- [Record extracts]:
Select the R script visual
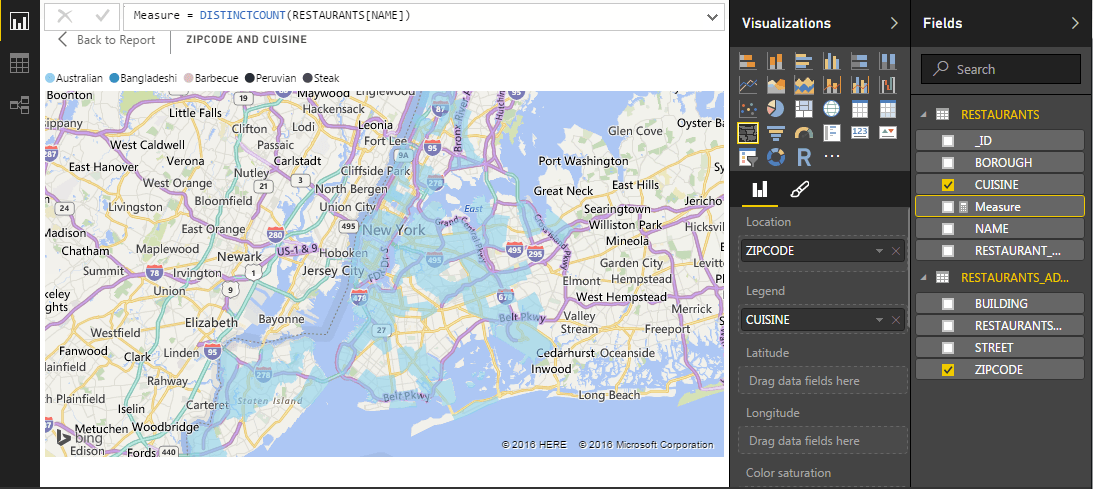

...

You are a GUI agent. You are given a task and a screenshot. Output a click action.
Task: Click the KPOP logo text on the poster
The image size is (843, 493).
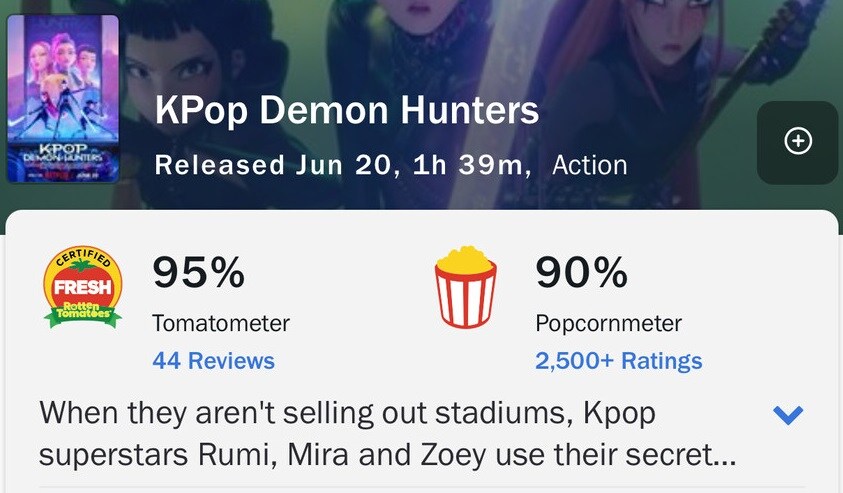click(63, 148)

* * *

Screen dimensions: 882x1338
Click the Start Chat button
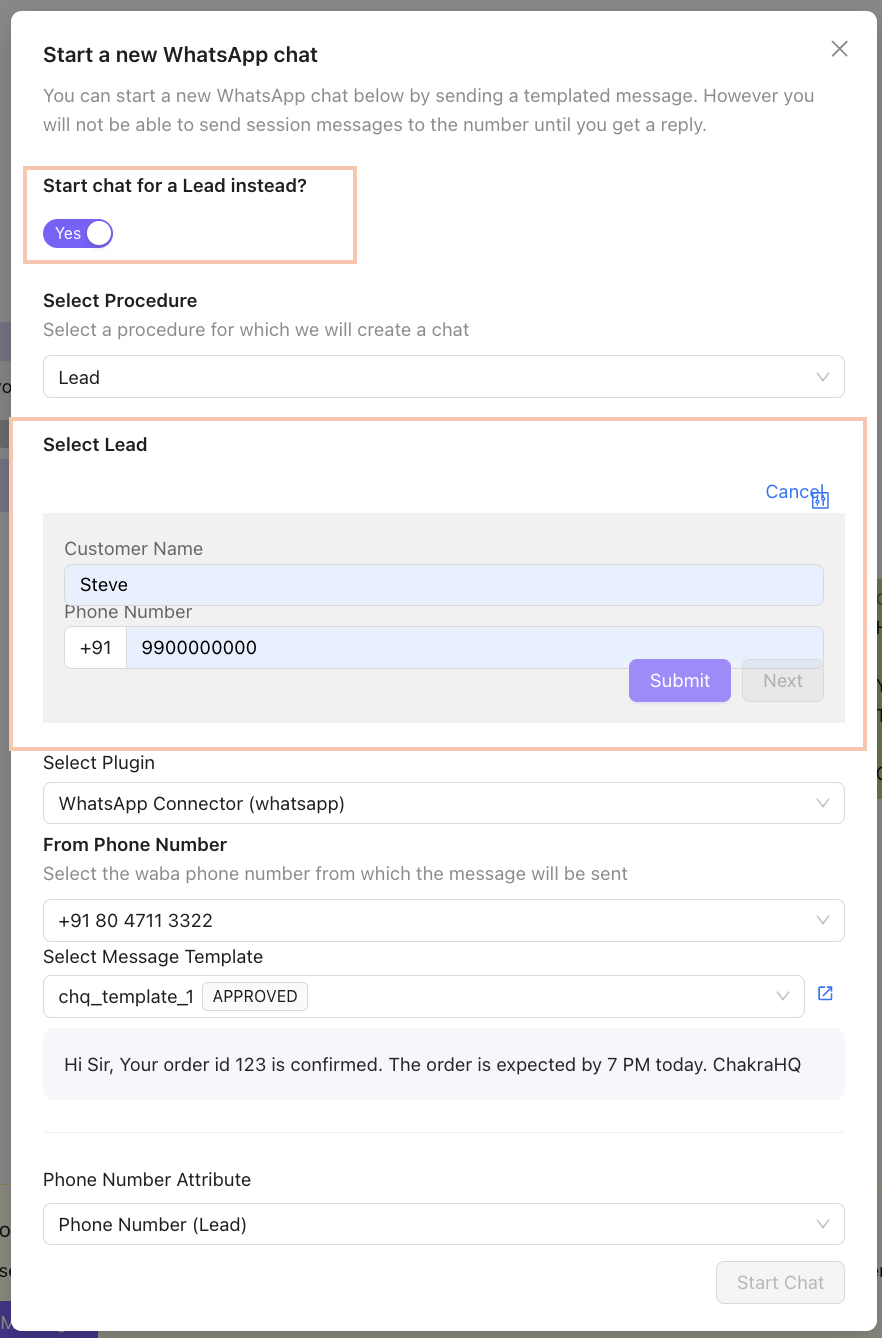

- [Task directions]: Beginning at the line above with "Screen dimensions: 882x1338" and finishing at the line with "Click the Start Chat button", return each line exactly and return nothing else.

- [Response to the exercise]:
Screen dimensions: 882x1338
Click the Start Chat button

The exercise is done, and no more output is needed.